The key property of a contravariant functor is that it reverses composition. If \( F\) from \( \mathscr{A}\) to \( \mathscr{B}\) is a contravariant functor, then for \( \mathscr{A}\)-morphisms \( f, g\), we have \( F(f \circ g) = F(g) \circ F(f)\).

A question one may ask is whether or not a category is isomorphic to its opposite. In general this is false; however, to newcomers this isn’t always obvious why. A typical false proof goes along the following lines:

  1. For any category \( \mathscr{A}\), there are canonical contravariant functors \( F:\mathscr{A}^{op} \rightarrow \mathscr{A}\) and \( G:\mathscr{A} \rightarrow \mathscr{A}^{op}\).
  2. Clearly \( F\circ G= 1_{\mathscr{A}}\) and \( G\circ F= 1_{\mathscr{A}^{op}}\).
  3. \( \mathscr{A} \cong \mathscr{A}^{op}\).

The reason this doesn’t hold is because the functors defined are contravariant, not covariant. To show such an isomorphism exists, one would need to construct a covariant functor \( F:\mathscr{A}^{op} \rightarrow \mathscr{A}\), so in particular the composition rule in Definition 1 must hold. Clearly for an arbitrary category, the canonical (contravariant) functor breaks this rule. A counter-example is to have a category with a terminal object and but no initial object.
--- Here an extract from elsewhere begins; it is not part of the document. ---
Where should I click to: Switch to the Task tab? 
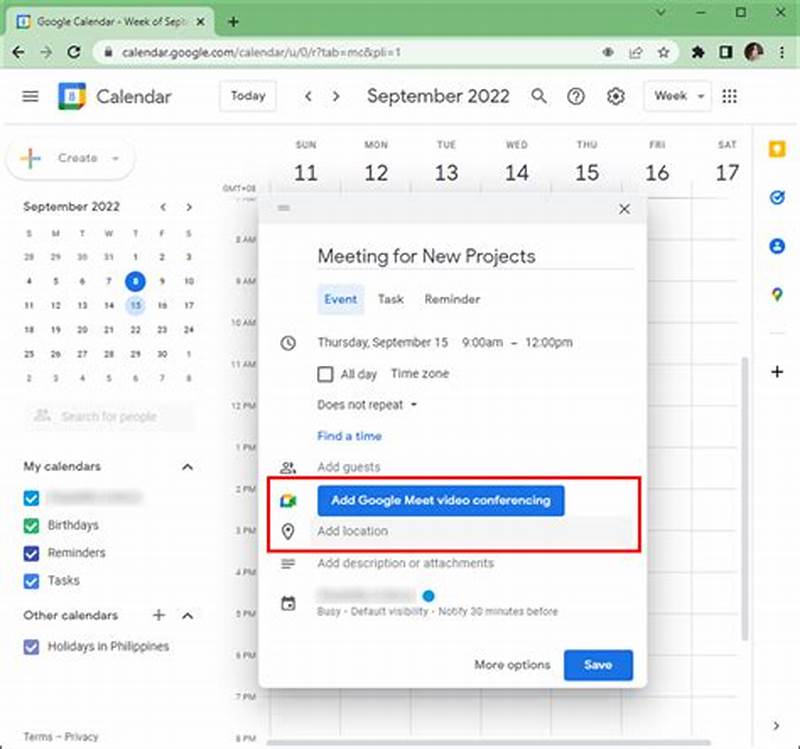click(x=390, y=299)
Its opposite has an initial object but no terminal, hence the two aren’t isomorphic.

Take the following two categories \(\mathcal A\) and \(\mathcal B\), where \(\mathcal B = \mathcal A ^{\text{op}}\).

Suppose we have a covariant functor from \(\mathcal A \rightarrow \mathcal B\) that fixes the objects. The issue is that there are no arrows in \(\mathcal B\) that we can map \(f\) or \(g\) to. Since such a functor doesn’t exist, \(\mathcal A\) and \(\mathcal B\) cannot be isomorphic. For such a functor to exist, it must be contravariant.